Aetna seeks federal court sanction of Mednax for allegedly destroying evidence

Aetna has asked a federal court to issue sanctions against a large neonatal services supplier, alleging the company failed to protect records relevant to a $50 million billing dispute.

The Hartford, Conn.-based insurer filed a memorandum to the U.S. District Court of Pennsylvania on Monday, saying that Mednax failed to save thousands of emails related to claims that it was overcharging Aetna for services, despite knowledge of Aetna’s legal complaint. Mednax’s internal billing and coding system, named BabySteps, automatically deletes emails after 90-days unless lawyers place a “litigation hold” on the correspondence.

Charlie Lynch, senior vice president of finance and strategy at Mednax, said the company disputes the claims leveled in Aetna’s motion and plans to file a brief in response soon.

“Mednax has not destroyed or otherwise spoliated evidence in this case, which is itself without basis,” Lynch wrote in an email.

• [Data extract]:
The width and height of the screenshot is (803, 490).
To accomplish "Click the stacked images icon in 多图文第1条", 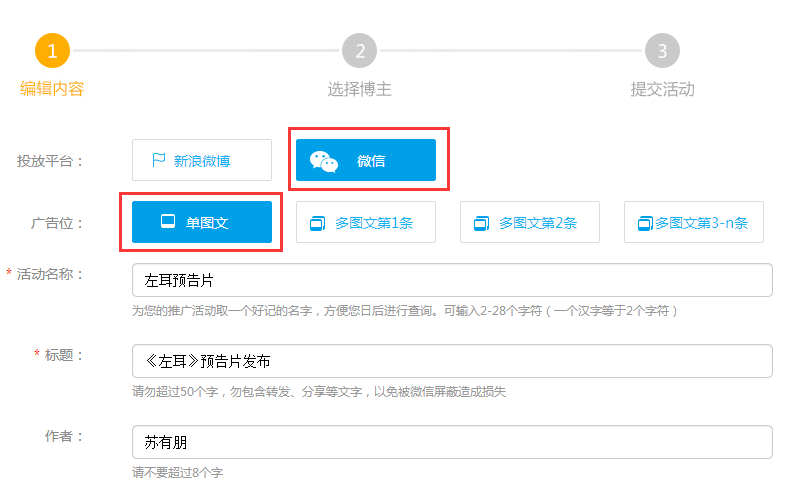I will [318, 223].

• [Problem]: Reproduce the passage of the Aetna and Mednax article starting at "Aetna has asked" and ending at "on the correspondence.", swapping "memorandum" for "filing".

• [Your solution]:
Aetna has asked a federal court to issue sanctions against a large neonatal services supplier, alleging the company failed to protect records relevant to a $50 million billing dispute.

The Hartford, Conn.-based insurer filed a filing to the U.S. District Court of Pennsylvania on Monday, saying that Mednax failed to save thousands of emails related to claims that it was overcharging Aetna for services, despite knowledge of Aetna’s legal complaint. Mednax’s internal billing and coding system, named BabySteps, automatically deletes emails after 90-days unless lawyers place a “litigation hold” on the correspondence.